» **Records for this task**

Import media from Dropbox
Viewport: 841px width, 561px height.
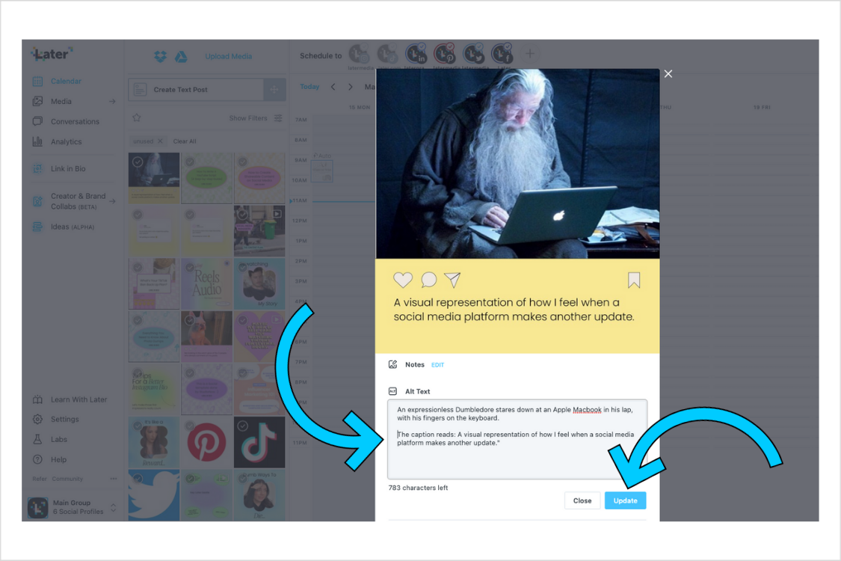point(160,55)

---

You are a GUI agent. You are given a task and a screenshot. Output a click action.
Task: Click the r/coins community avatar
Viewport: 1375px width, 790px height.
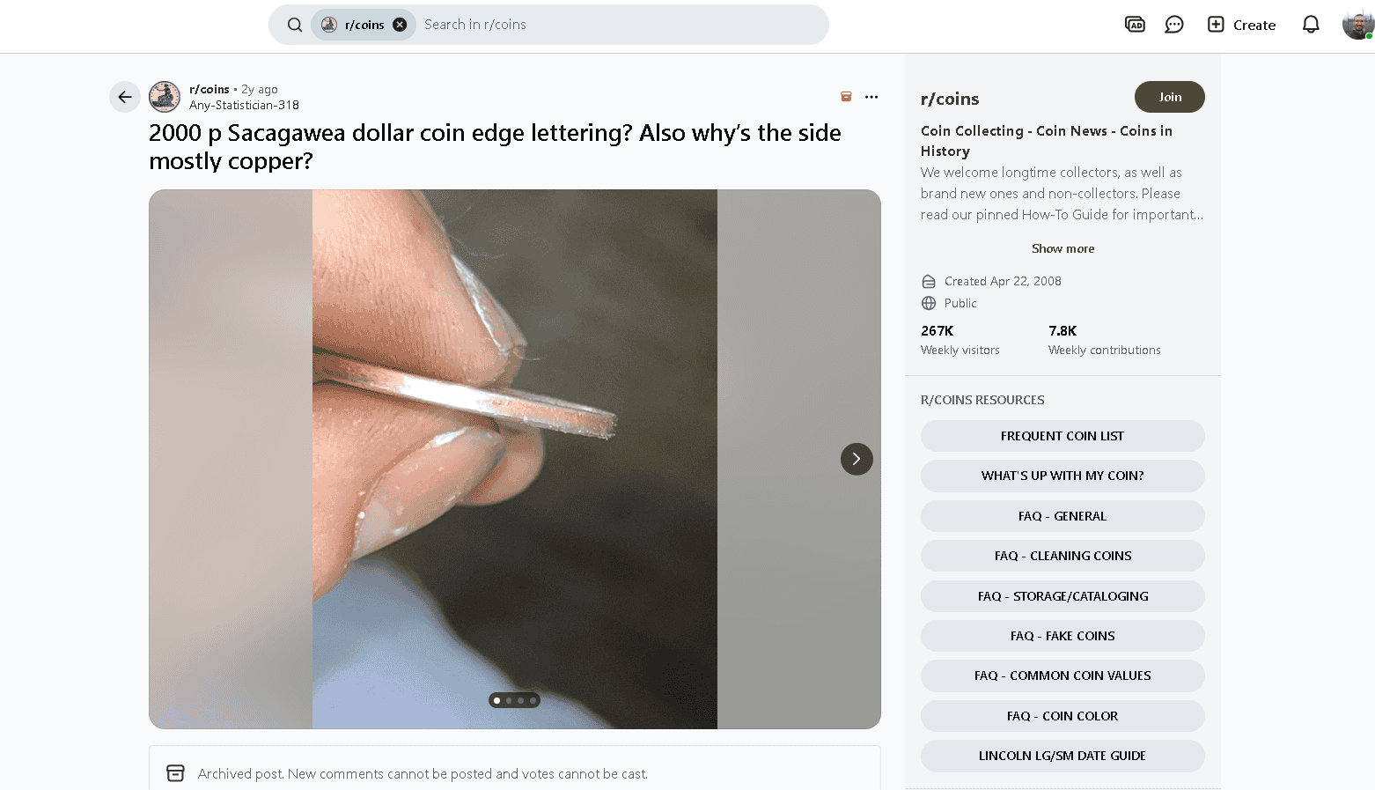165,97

» **Stated problem**
Please locate each line in the material that contains the string "width" with matching case, and copy those lines in full.

» **Solution to this task**
Viewport: 841px width, 561px height.
Viewport: 1375px width, 790px height.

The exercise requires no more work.